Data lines
..............................

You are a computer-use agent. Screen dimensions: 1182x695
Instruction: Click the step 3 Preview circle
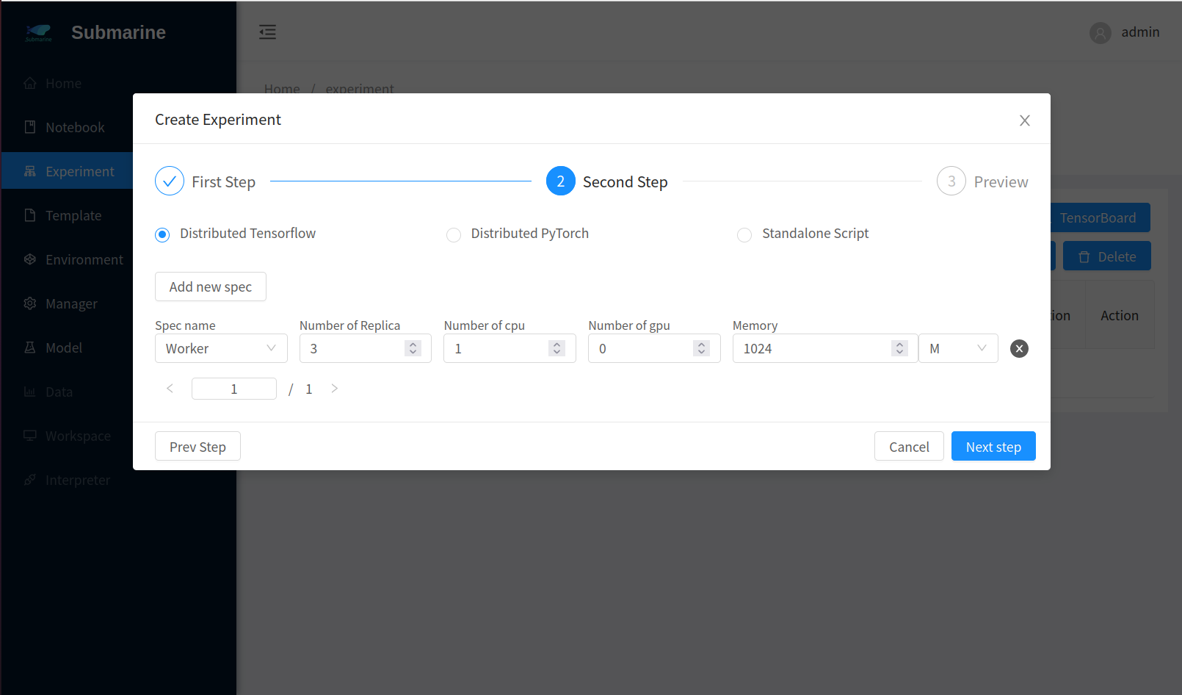click(x=951, y=181)
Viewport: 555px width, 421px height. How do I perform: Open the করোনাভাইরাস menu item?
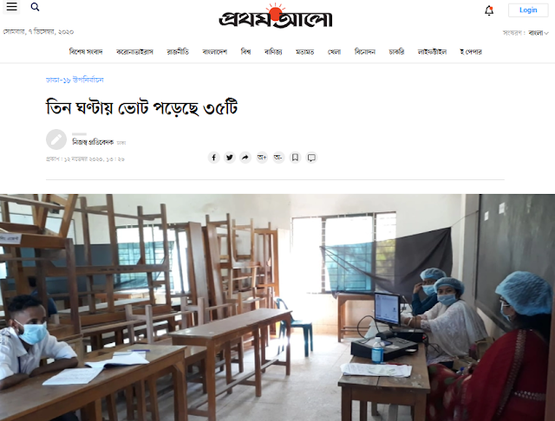[134, 52]
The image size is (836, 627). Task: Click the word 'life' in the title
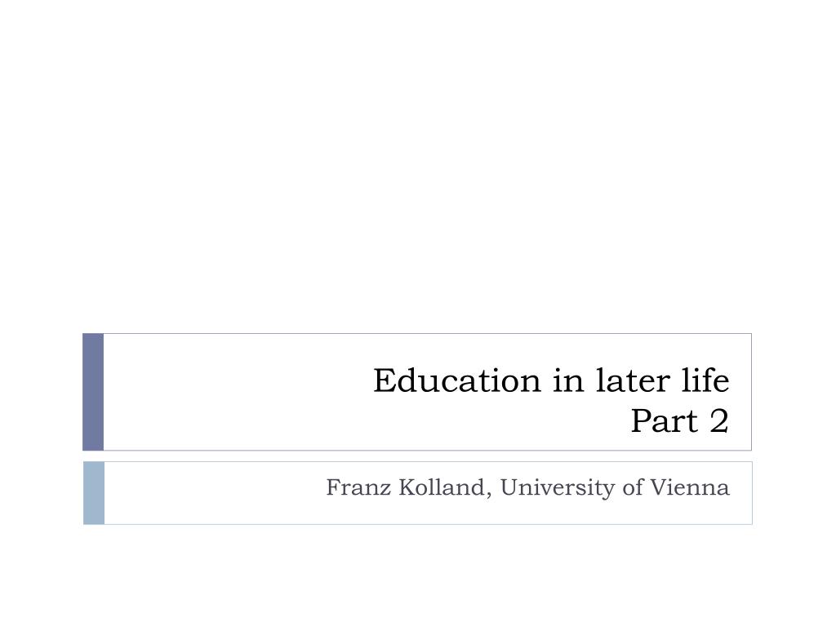pyautogui.click(x=705, y=380)
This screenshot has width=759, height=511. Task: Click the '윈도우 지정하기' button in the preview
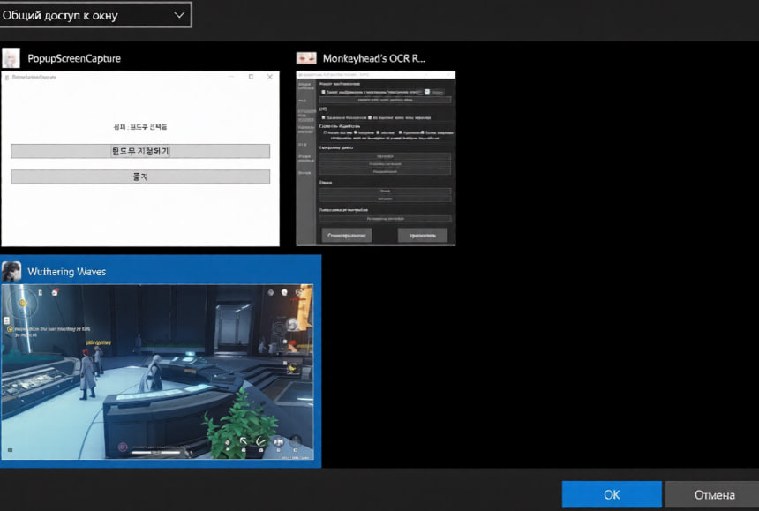pos(140,151)
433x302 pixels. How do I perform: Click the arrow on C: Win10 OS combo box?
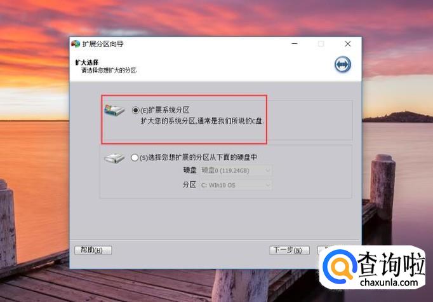coord(267,185)
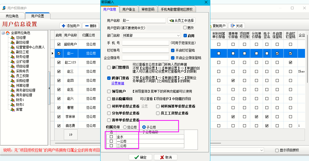Select 财务经理 role icon in tree
This screenshot has width=309, height=161.
(12, 57)
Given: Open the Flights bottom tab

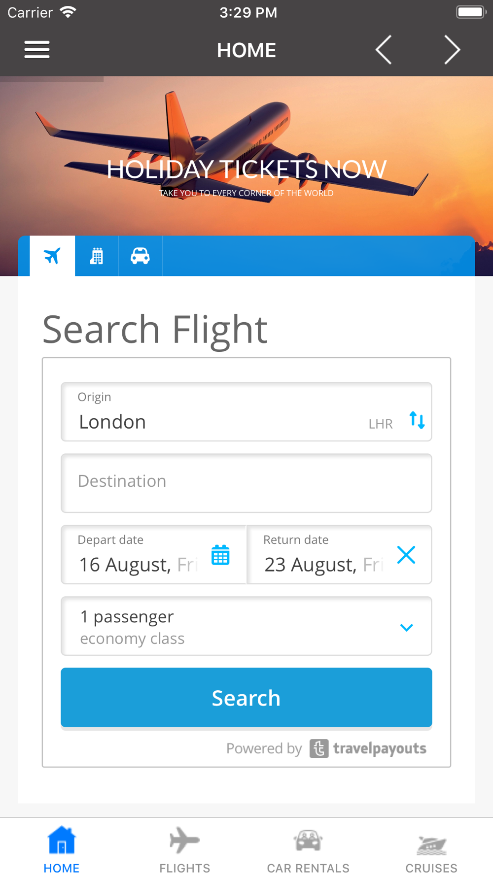Looking at the screenshot, I should coord(185,849).
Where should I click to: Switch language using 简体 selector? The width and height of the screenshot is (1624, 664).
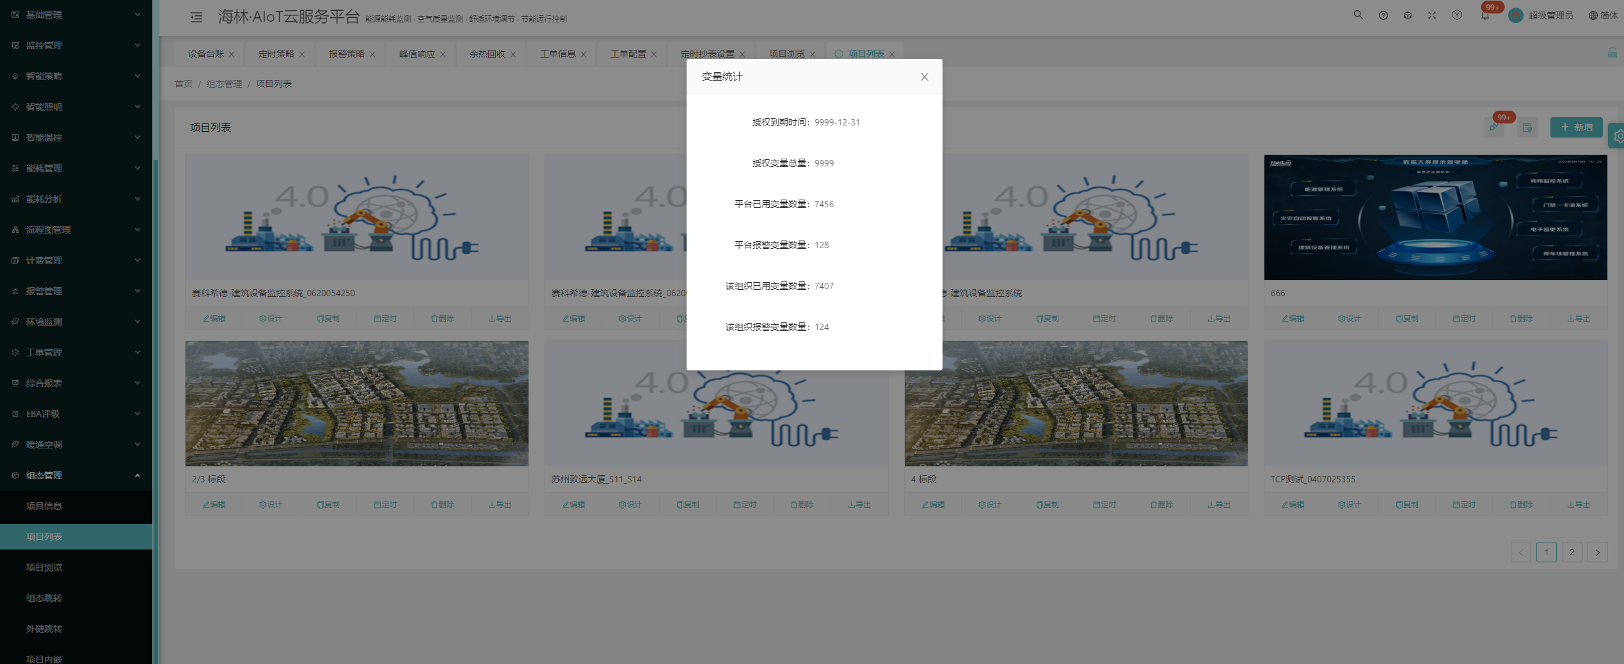click(1603, 15)

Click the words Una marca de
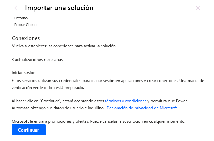pyautogui.click(x=192, y=81)
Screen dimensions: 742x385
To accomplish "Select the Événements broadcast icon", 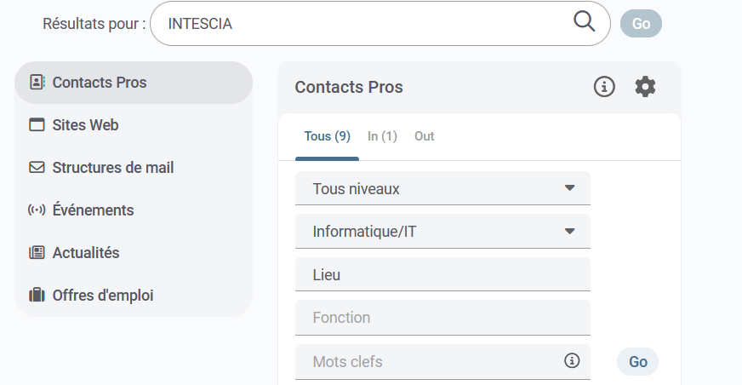I will click(x=37, y=210).
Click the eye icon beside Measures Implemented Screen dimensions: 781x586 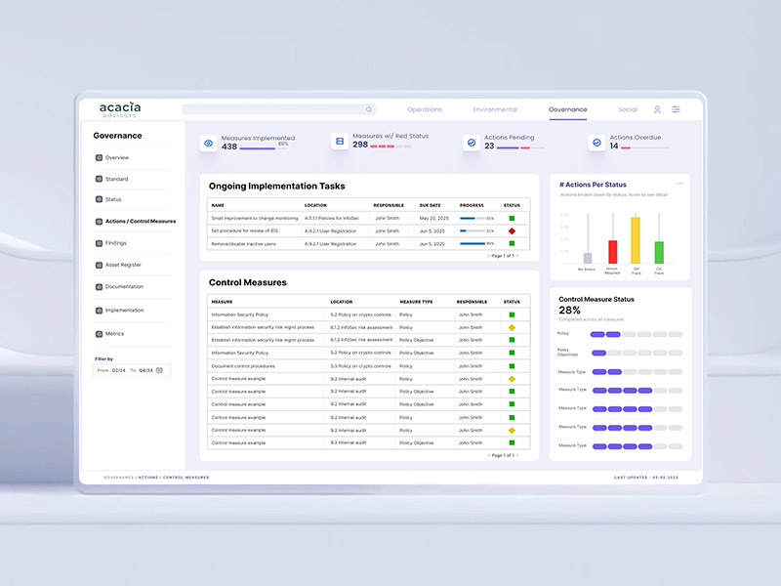(x=208, y=143)
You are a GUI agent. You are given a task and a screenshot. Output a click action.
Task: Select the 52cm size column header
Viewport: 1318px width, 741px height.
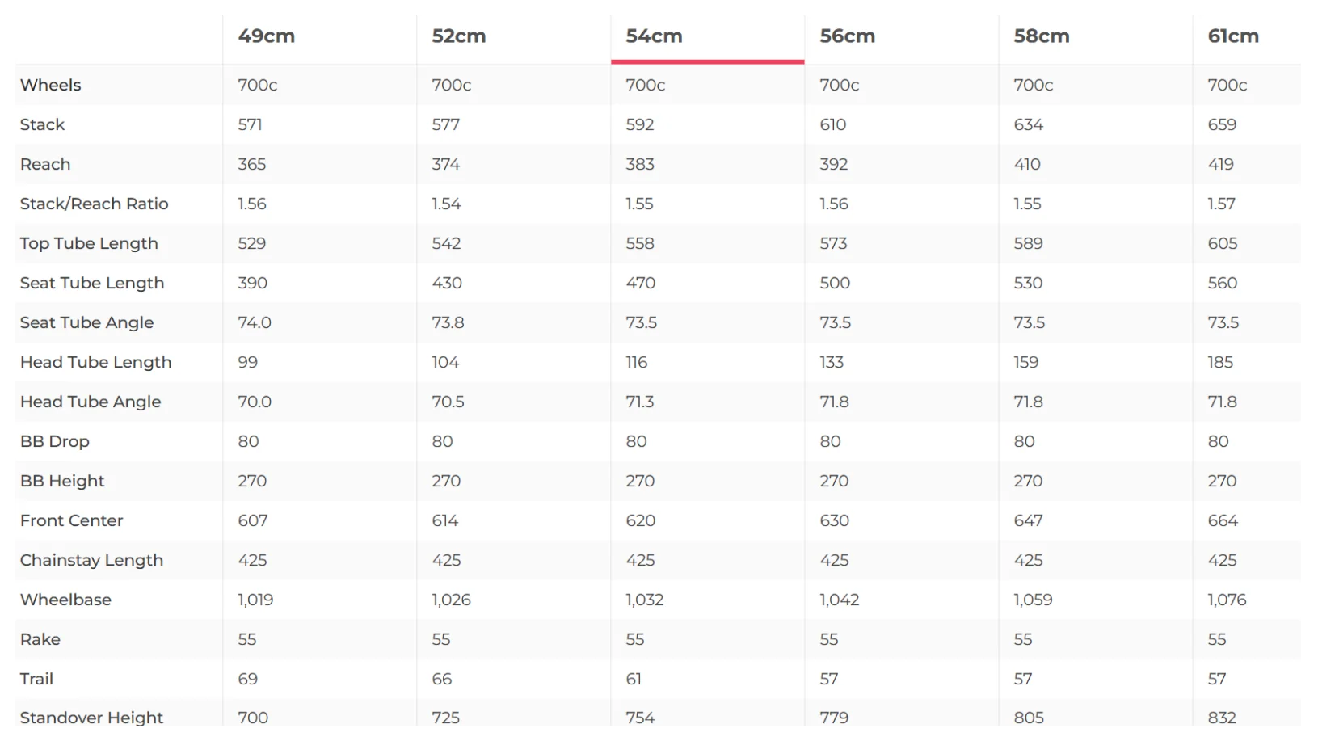point(458,36)
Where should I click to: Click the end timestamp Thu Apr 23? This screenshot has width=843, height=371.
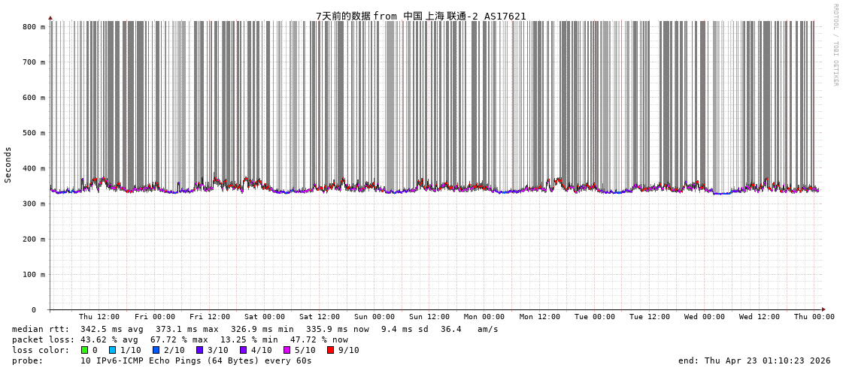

..............................

What is needed
Could you repeat, word for word, the lines above from the very first one through the line that contains "pos(140,151)", leaving out the pictures?

Exercise response
You are a computer-use agent. Screen dimensions: 1182x695
Instruction: Click the step 3 Preview circle
click(x=951, y=181)
Viewport: 555px width, 421px height. How do I perform: Open the করোনাভাইরাস menu item?
[134, 52]
The image size is (836, 627). Task: Click the word 'life' in the title
pyautogui.click(x=705, y=380)
This screenshot has width=759, height=511. Task: Click the '윈도우 지정하기' button in the preview
pos(140,151)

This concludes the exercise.